* **THE INPUT**
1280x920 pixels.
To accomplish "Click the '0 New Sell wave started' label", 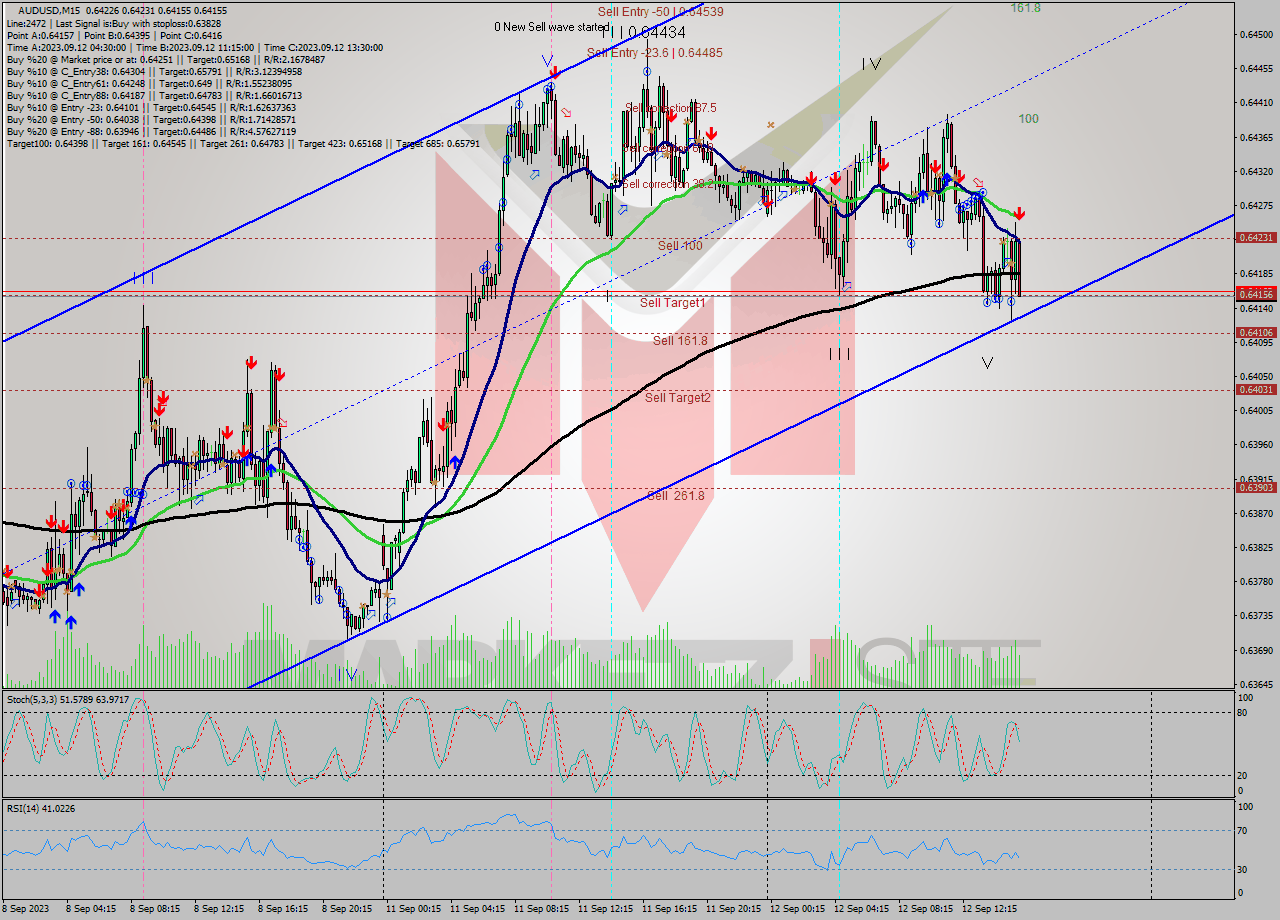I will [x=549, y=28].
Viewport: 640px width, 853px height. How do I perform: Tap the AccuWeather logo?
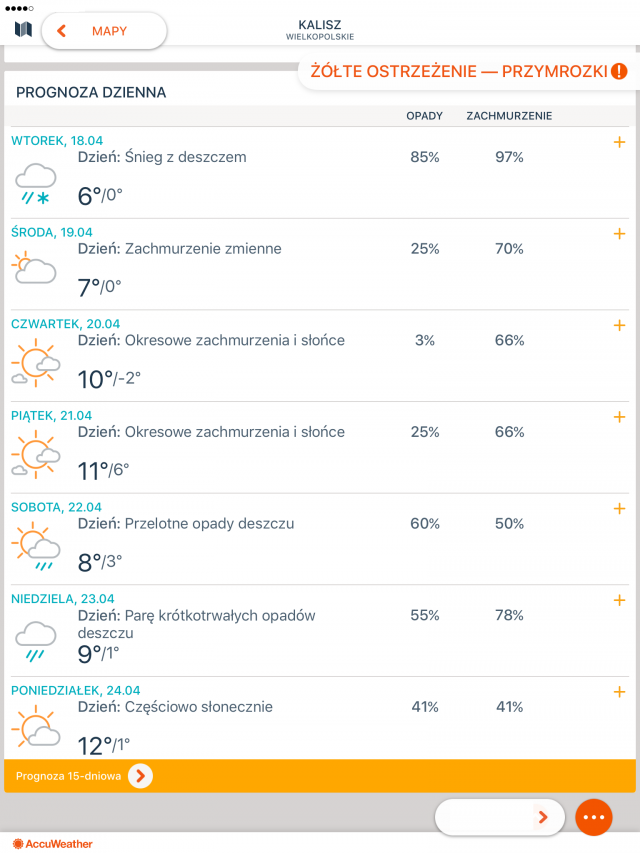point(53,844)
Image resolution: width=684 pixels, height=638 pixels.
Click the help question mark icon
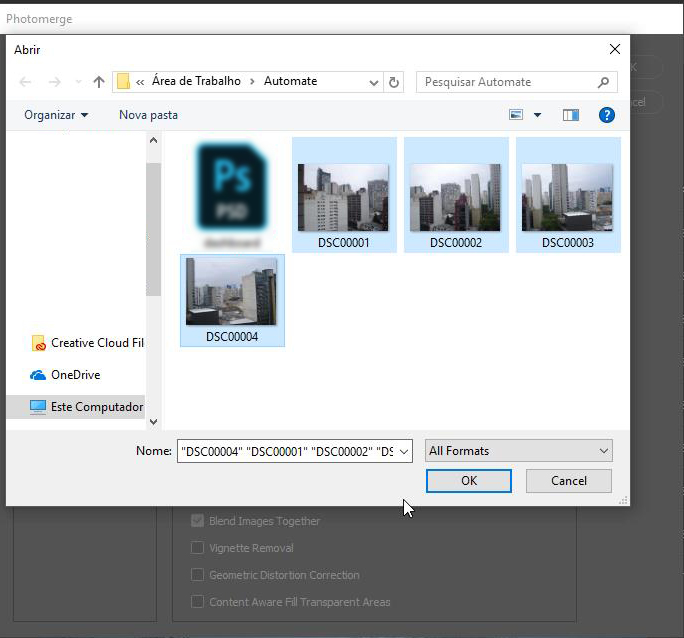(606, 115)
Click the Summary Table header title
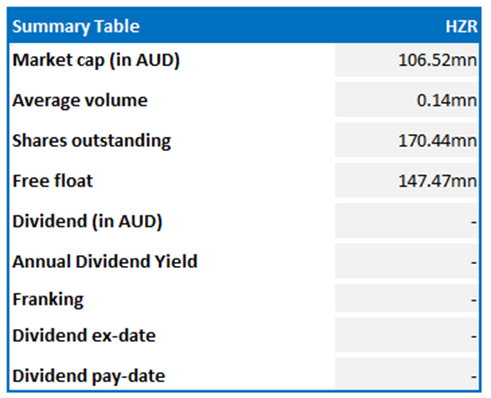The width and height of the screenshot is (491, 398). tap(76, 26)
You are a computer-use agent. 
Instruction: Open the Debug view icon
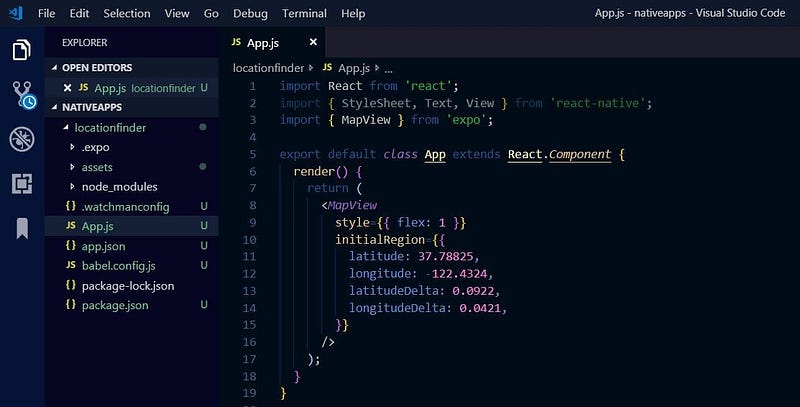[22, 139]
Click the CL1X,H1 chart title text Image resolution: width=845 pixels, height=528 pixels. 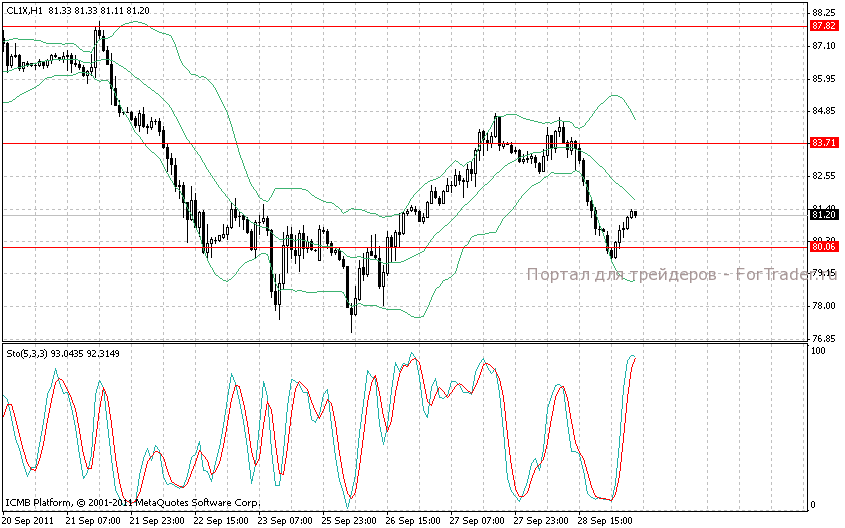pyautogui.click(x=25, y=10)
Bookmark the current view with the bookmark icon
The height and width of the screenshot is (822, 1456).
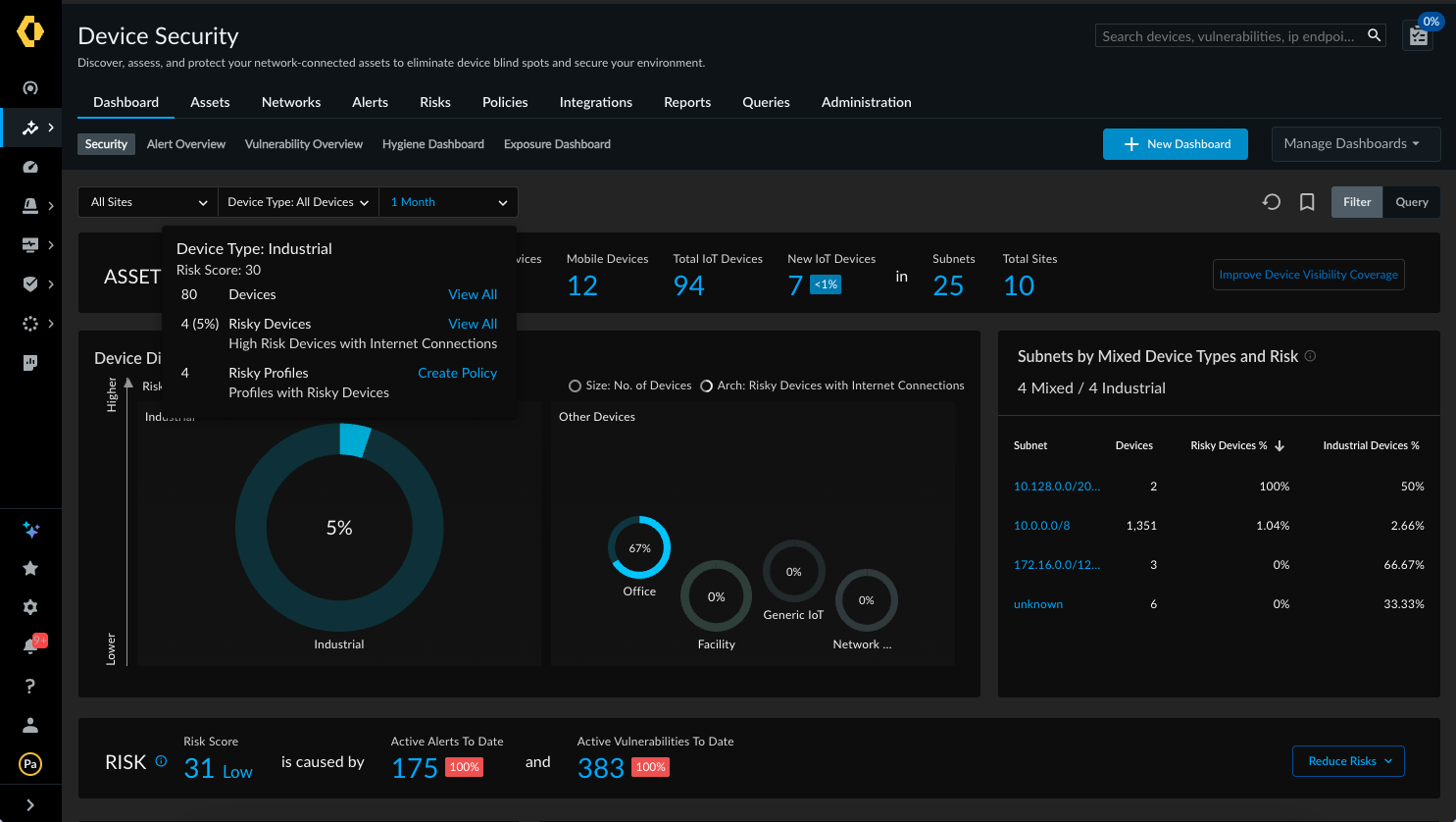click(1307, 201)
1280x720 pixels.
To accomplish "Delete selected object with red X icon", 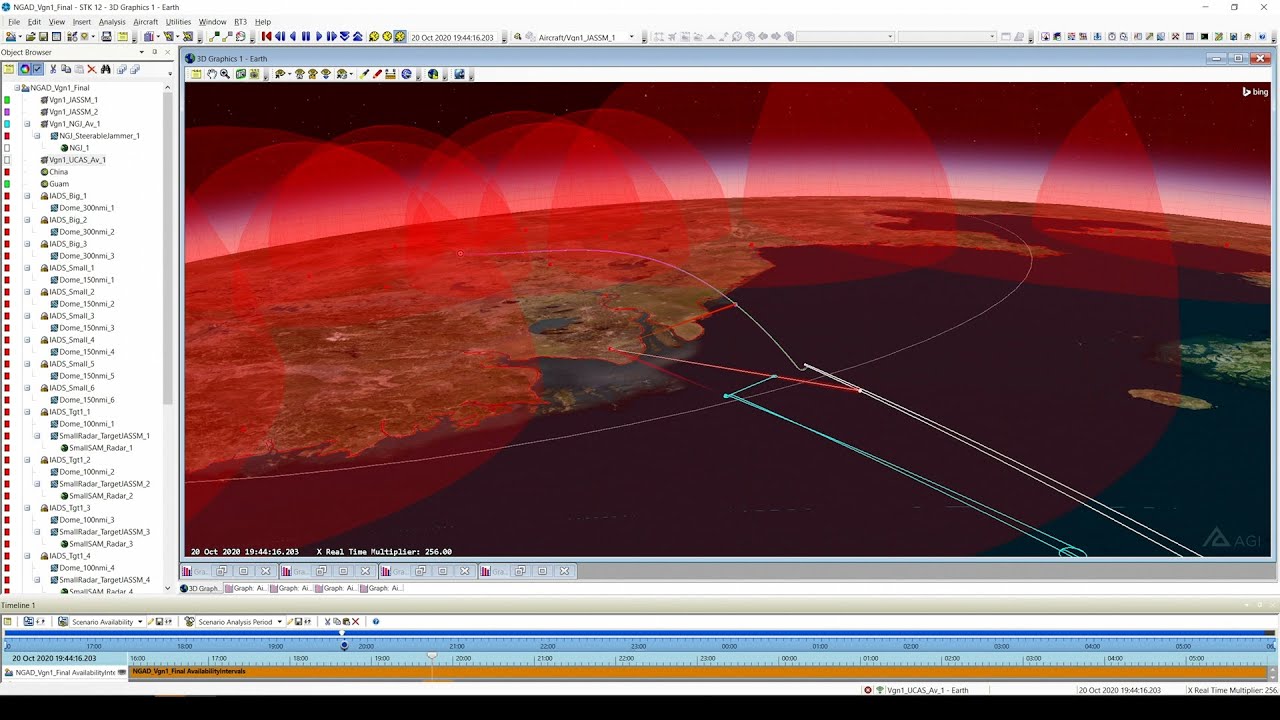I will pos(92,69).
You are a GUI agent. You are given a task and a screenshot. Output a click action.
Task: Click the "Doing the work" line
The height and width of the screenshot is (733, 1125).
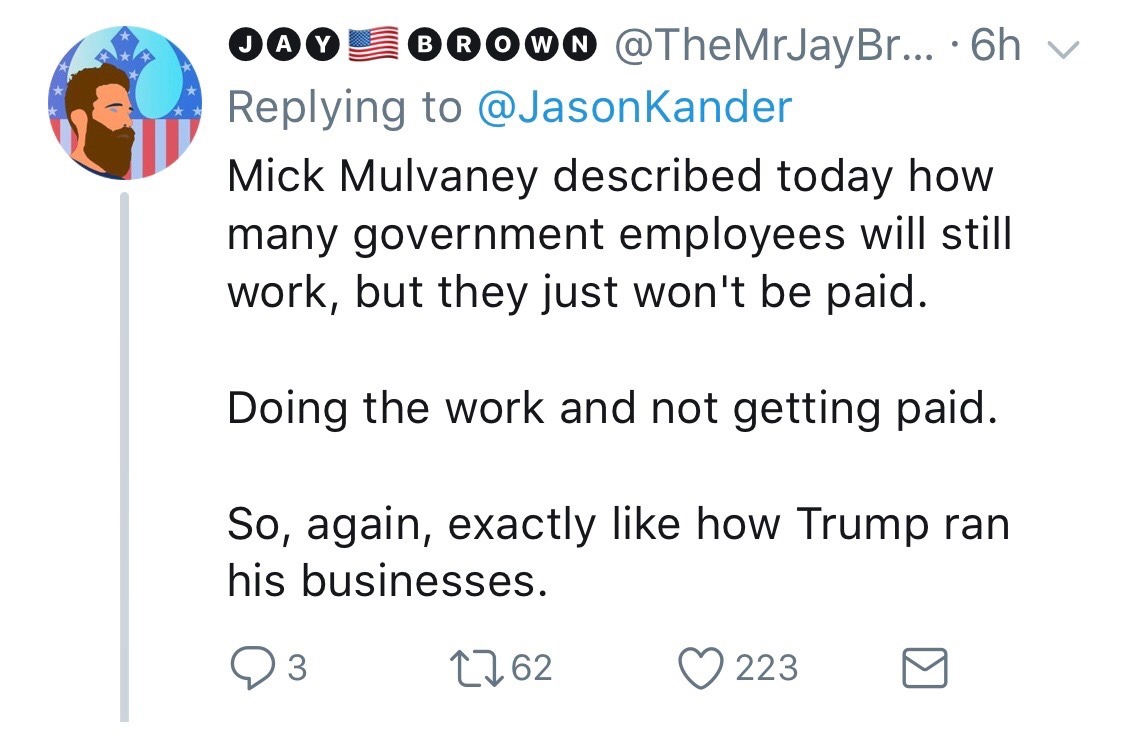point(612,409)
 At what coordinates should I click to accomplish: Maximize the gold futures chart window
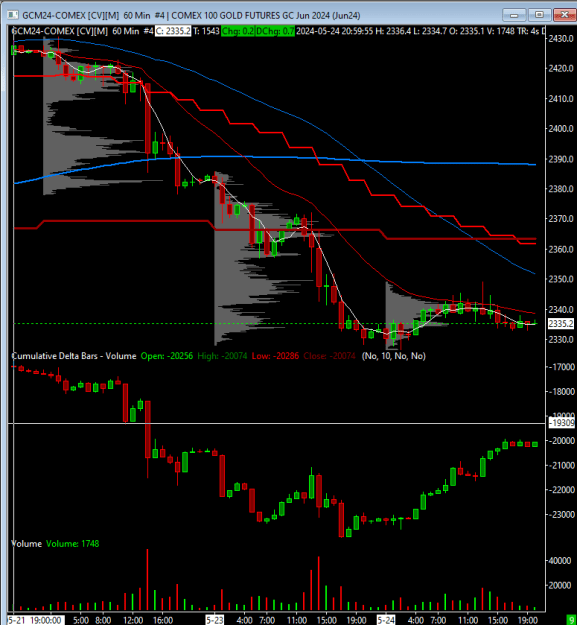pos(539,15)
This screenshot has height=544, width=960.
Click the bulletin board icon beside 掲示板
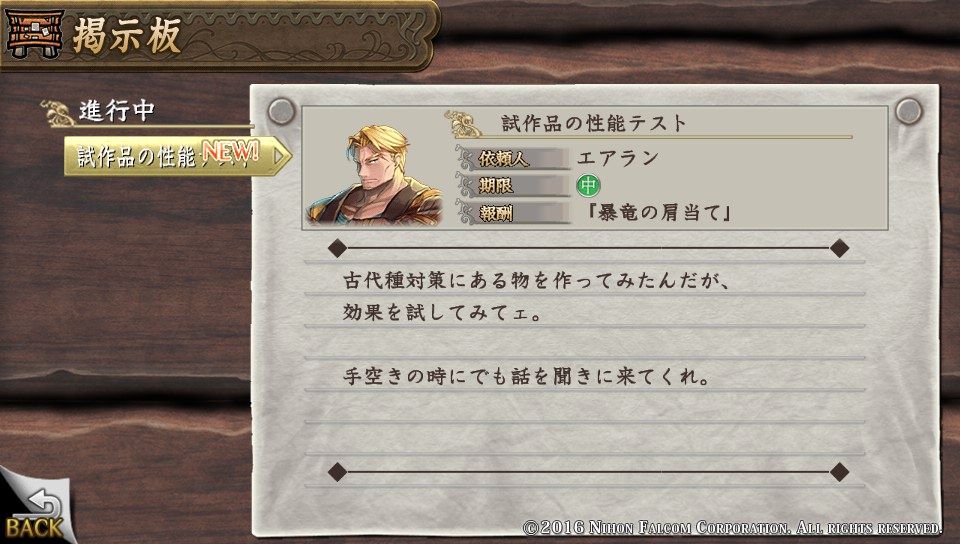coord(33,33)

* **EXERCISE DETAILS**
Every line from the one with "This screenshot has height=544, width=960." through the end of the records is to be reproduced exactly, and the pictures are to be left out.

* **WRITTEN RESPONSE**
This screenshot has height=544, width=960.
Click the bulletin board icon beside 掲示板
coord(33,33)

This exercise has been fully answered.